If I knew then what I know now, what would I tell my past self about journaling, pen buying, and all the rest?

  • Start sooner. I didn’t start journaling on any regular basis until my 30’s. A lot of interesting years got missed!

  • Less angsturbating! Reading about my worries is interesting for a sentence or two. More is boring to read and hasn’t helped me solve anything.

  • Immediately write something any notebook I buy, to render it usable. No book that was saved for a special purpose turned out better than the others. The precious ones tend to not be worth the wait.

  • Buy fewer notebooks. Skip the stockpile. Shop, caress, investigate, but buy only when there’s a need. Of course, one needs to have a spare notebook in house.

  • Spend less money on pens. All the best writers I have were less than $200 and the ones I most reach for cost a lot less than that. Save that money for interesting things to do, conferences, etc.

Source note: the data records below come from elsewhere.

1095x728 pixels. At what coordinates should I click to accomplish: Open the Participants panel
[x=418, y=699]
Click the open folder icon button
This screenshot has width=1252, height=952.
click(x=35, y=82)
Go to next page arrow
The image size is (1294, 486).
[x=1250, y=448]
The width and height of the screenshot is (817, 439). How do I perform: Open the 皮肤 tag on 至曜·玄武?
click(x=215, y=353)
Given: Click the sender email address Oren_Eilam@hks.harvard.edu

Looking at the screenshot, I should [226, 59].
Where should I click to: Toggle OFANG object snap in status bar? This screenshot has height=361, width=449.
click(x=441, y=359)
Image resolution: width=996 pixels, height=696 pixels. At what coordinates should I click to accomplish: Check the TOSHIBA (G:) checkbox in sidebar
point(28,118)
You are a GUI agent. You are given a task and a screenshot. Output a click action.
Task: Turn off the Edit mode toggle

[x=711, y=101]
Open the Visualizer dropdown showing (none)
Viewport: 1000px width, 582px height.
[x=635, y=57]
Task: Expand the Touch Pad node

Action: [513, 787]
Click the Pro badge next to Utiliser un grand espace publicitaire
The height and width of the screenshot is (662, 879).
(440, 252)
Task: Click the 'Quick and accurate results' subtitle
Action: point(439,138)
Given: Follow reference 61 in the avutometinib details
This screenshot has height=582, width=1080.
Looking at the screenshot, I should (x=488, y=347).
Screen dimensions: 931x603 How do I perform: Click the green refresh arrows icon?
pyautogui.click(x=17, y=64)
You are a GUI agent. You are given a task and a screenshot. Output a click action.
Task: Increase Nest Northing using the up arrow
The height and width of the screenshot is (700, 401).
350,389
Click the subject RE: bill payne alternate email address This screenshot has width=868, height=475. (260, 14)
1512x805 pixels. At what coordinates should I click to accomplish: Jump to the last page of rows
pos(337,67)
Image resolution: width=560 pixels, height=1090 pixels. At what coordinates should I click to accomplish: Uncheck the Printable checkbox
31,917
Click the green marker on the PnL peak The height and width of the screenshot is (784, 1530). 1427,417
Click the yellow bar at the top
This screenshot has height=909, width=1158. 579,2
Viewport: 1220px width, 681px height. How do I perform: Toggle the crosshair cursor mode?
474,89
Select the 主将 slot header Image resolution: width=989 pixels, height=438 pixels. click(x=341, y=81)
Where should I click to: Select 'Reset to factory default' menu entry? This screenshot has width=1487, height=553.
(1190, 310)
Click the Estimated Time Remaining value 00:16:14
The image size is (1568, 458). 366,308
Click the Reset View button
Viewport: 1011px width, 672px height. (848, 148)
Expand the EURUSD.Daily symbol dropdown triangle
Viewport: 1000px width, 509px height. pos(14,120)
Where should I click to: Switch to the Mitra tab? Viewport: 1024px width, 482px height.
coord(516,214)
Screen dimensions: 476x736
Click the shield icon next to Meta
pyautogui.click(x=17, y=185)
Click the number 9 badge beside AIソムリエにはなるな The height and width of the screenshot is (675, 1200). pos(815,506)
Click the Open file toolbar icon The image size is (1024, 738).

  • Worry less about using pencil or water soluble ink. It’s all good. I haven’t ever lost an entry to water or malicious erasure, and the few that have been smeared (but still readable) add a bit of drama. It’s fine to think about permanence, I just can’t let it keep me from writing when I should.

  • Start the kids journaling early. No, earlier. Compared to the cost of medicine, toys, clothes and food, the cost of their notebooks is microscopic.

  • Start a journal for each kid when they’re conceived, keep it for them. Keep it up during their young lives with entries about them during childhood, and give it to them when they enter high school.

  • Write a lot less drivel about my stuff, or how I disliked this or that about my life. A few sentences here and there is more than enough.

  • Focus on the good stuff. Really, most importantly, this means the good side of whatever is happening. There is almost always a good side.

  • Draw a lot more.

  • Use less of the pocket Moleskines. When I moved to larger books, I wrote more, more valuable stuff, and I enjoy looking through those larger books much more.

  • Write more about what was going on in my life. Worry less about the quality of prose, worry more about capturing what happened. I have an entire trip to Europe that had barely a few sentences.

  • Write less. On a good day, when things went well but all I did was go to work, and nothing happened, it is ok NOT TO WRITE. When I just feel like writing but I don’t really have anything to say, the result belongs on a legal pad, not my journal.